Both Docker vs Chef simplify development in a multi-server environment,  but the approaches they incorporate are very different indeed. While Docker isolates the OS from the kernel and generates a ‘level-zero’ package, Chef relies on a master-agent setup with a central master server coordinating and sending out instructions to agents from other client nodes. Sound quite complicated, isn’t it? Well, this VS post sheds light on both technologies. Please note you can easily manage Docker containers with the help of Chef. Just watch the below video to find out the algorithm.

Docker vs LXC

Due to the lack of support for things like cron, ssh, logging, and daemons in Docker containers, you have to manage everything via Docker or other container management software. As for LXC, it sidesteps this limitation with a normal OS environment. Thus, the tool is immediately compatible with all apps and management and orchestration layers. You can discover more information by following this link: Understanding the key differences between LXC and Docker.

Docker hosting solutions

Below, you will find a list of Docker cloud servers and other hosting solutions optimized for Docker.

DigitalOcean is a cloud server which offers one-click installation and deployment in an SSD cloud server within just 55 seconds.

hosting solutions for Docker: DigitalOcean

Tutum is another cloud server for Docker software containers. Build, deploy, and manage your applications from any place with the help of this cloud service.

Tutum - Docker cloud server

As for Cloud 66, it is a hosted service for the container management that will help you deploy the entire infrastructure stack on a server or cloud environment.

container management with Cloud 66

Orchard is another reliable Docker cloud server. With this solution, you will forget about setting up servers or installing VMs on your laptop. Get an instant Docker host in the cloud with Orchard.

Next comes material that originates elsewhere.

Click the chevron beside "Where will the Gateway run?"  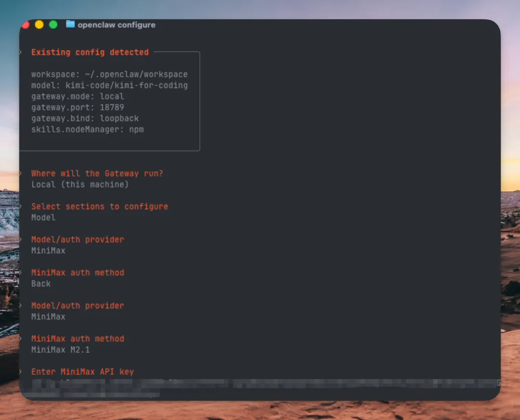(21, 173)
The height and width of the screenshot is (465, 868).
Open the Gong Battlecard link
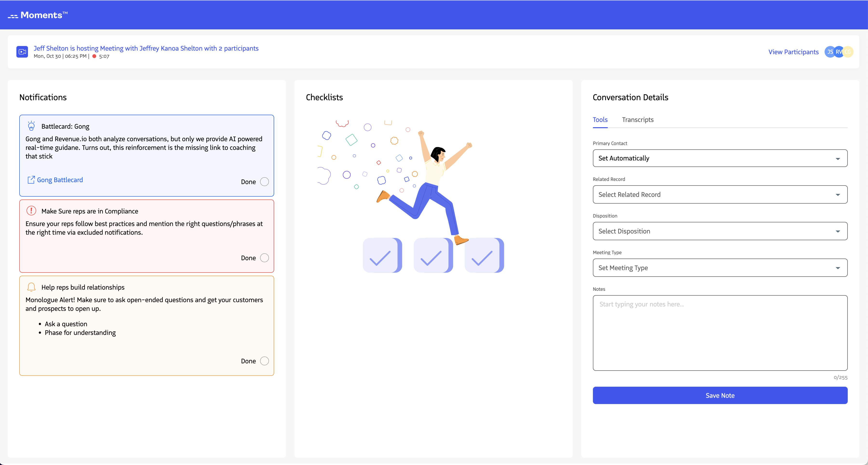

Orchard - cloud server for Docker

dotCloud represents a reliable solution for building, deploying and scaling Docker applications.

deploying and scaling Docker applications with dotCloud

StackDock is also among reliable platforms aimed at Docker hosting. It provides a blazing fast dedicated infrastructure, user friendly control panel, and high portability.

StackDock Docker hosting

CenturyLink is a universal cloud platform that provides high performance, top notch security, and high scalability. It offers an appropriate Docker cloud server as well.

CenturyLink - all-in-one cloud platform for Docker

In its turn Jelastic offers both public and private cloud hosting. You can use this service with Docker containers.

Docker cloud server by Jelastic

Now you are familiar with the nature Docker, know its benefits over competitors, and understand what hosting solutions are optimized for the work with Docker containers. If you have any questions related to the usage of the platform, pay attention to the official Docker ‘how to’: the Docker user guide.